Se tivermos em conta os reféns vivos libertados até agora em seis momentos, com excepção de uma situação em que houve algum descontrolo – ainda assim sem nunca estar em causa a segurança dos reféns – a grande preocupação do Hamas parece ter sido apenas uma: mostrar os reféns em condições de saúde aparentemente aceitáveis, tendo em conta os longos meses de cativeiro e as dificuldades que Gaza atravessou em termos de condições de vida. O Hamas quis dizer que teve o cuidado possível com os reféns até porque era do próprio interesse do Hamas salvar a vida dos reféns. Alguns estavam visivelmente debilitados, mas em relação a outros foram as próprias famílias e os médicos a reconhecer, estavam em boas condições de saúde. Foram conduzidos com cuidado nas cerimónias de libertação, estavam decentemente vestidos e receberam “lembranças” dos movimentos palestinianos. Para quem escrutinou cuidadosamente as imagens desses momentos não foi difícil aperceber-se de momentos em que os reféns tiveram gestos amistosos para com os palestinianos armados que os acompanhavam. Síndrome de Estocolmo, haverá quem diga. Talvez.
Mais uma vez, a comparação entre os prisioneiros palestinianos libertados por troca com os reféns israelitas é inevitável.
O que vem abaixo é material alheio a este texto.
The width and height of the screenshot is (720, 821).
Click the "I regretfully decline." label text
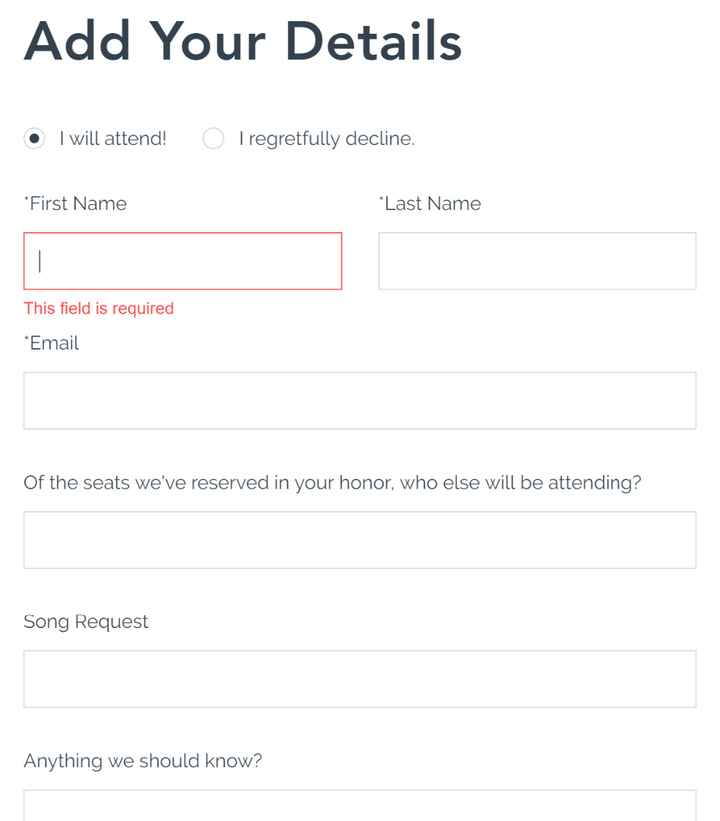[326, 139]
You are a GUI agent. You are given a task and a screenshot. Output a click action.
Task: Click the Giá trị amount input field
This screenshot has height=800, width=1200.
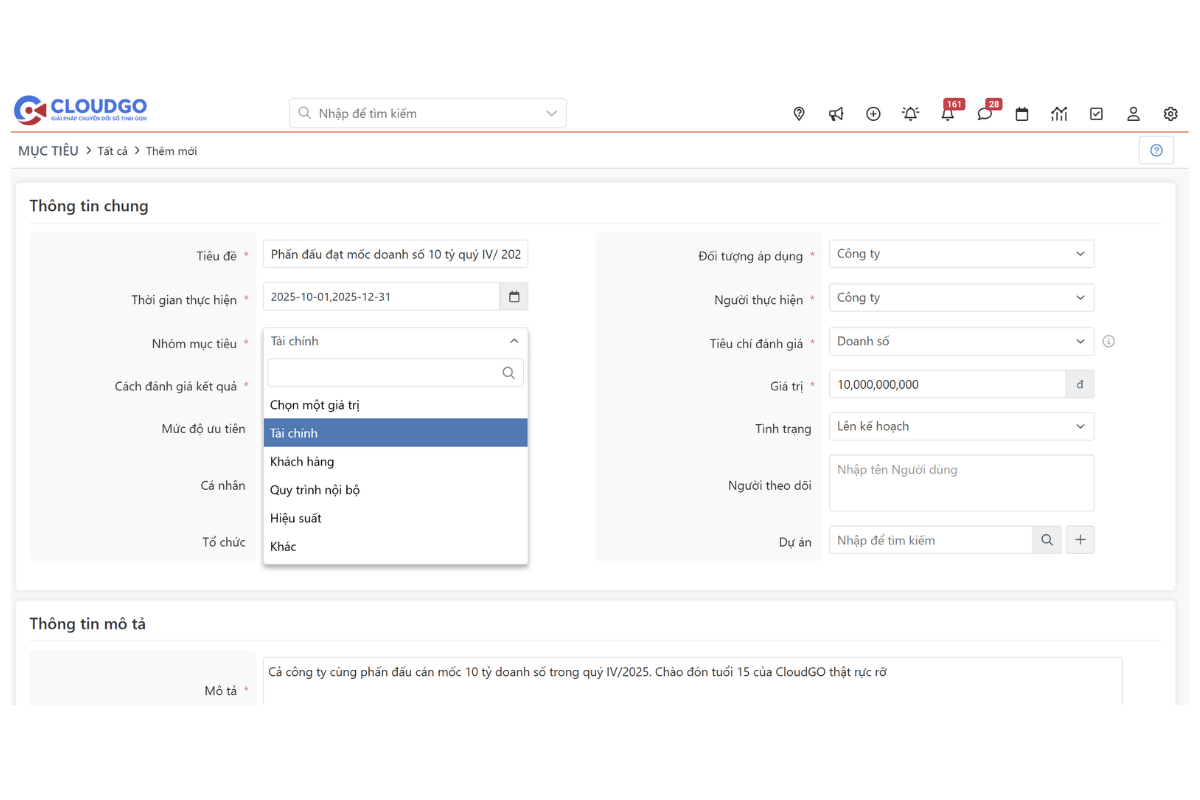click(x=947, y=384)
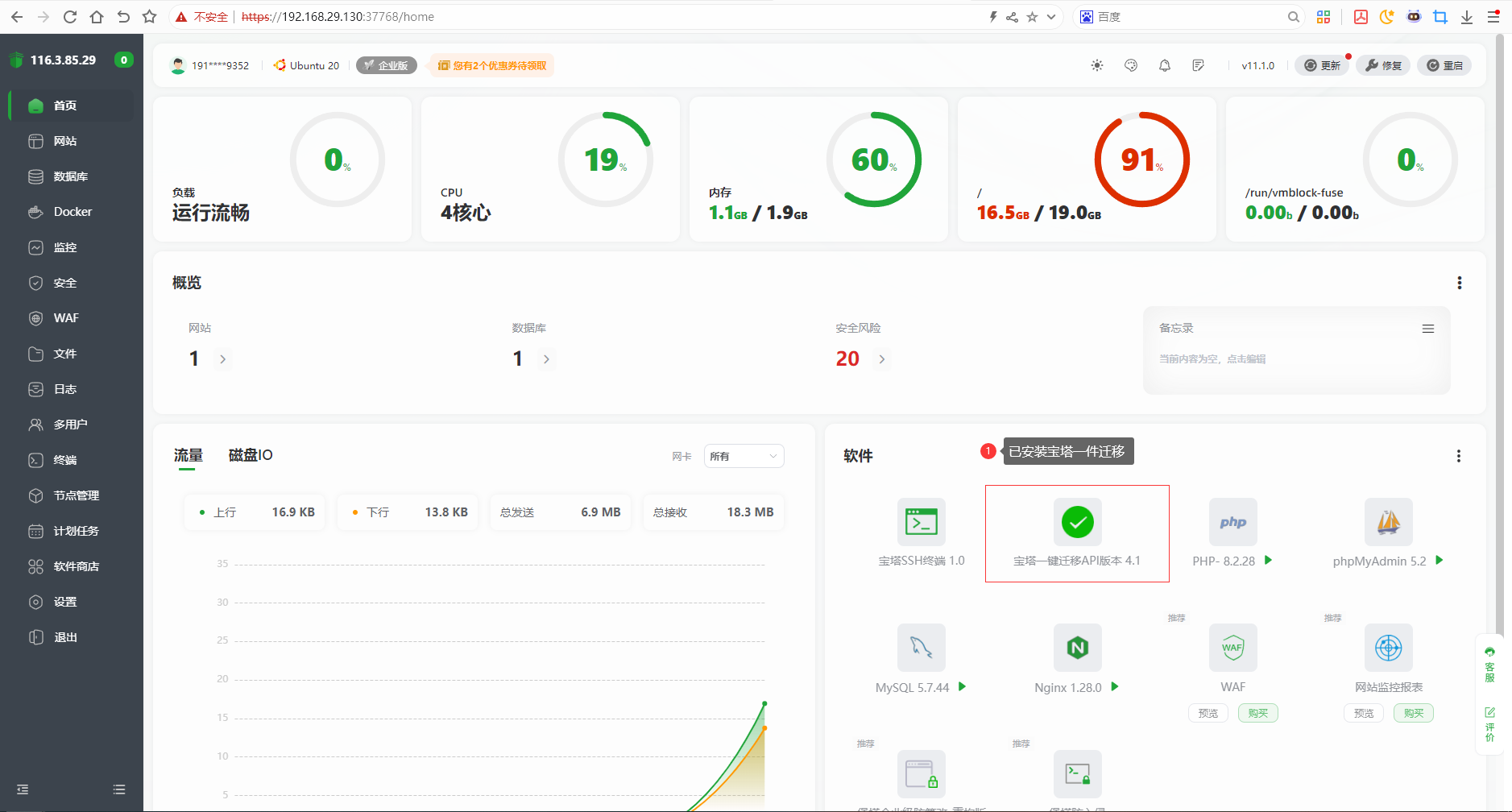Open the 宝塔SSH终端 terminal icon
The image size is (1512, 812).
tap(921, 522)
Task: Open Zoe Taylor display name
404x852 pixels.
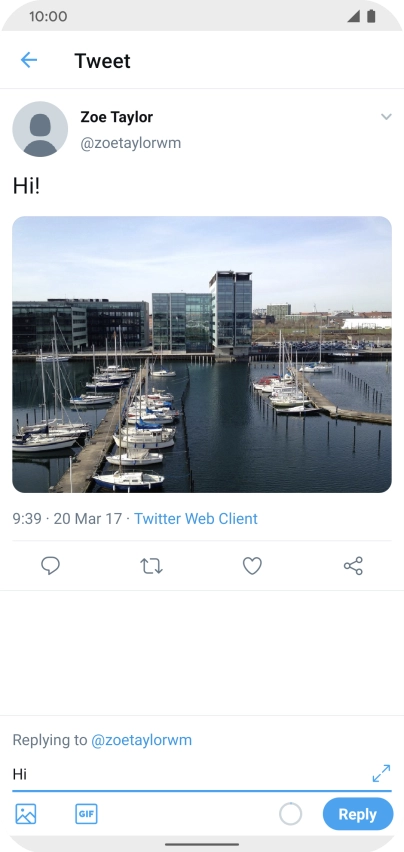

Muitos palestinianos libertados em condições absolutamente deploráveis, fisionomias cadavéricas devido ao agravamento das condições nas prisões, principalmente depois do 7 de Outubro de 2023. Foi o próprio ministro Bem Gvir a anunciar que a alimentação foi drasticamente reduzida, o tempo de recreio cortado, os banhos reduzidos, roupas quentes quase eliminadas, a tortura como regra diária.
Nestas duas realidades há uma diferença substancial de contexto: enquanto em Gaza era impossível dar melhores condições aos reféns israelitas, em Israel as condições a que os prisioneiros foram sujeitos resultaram apenas de uma vontade de punição e vingança.
PS – Que não seja visto nesta argumentação qualquer defesa de atrocidades em que a guerra é fértil. Mas é nosso dever tentar ler os factos com frieza e distanciamento, sem alinhar acriticamente na narrativa das máquinas de comunicação mais poderosas.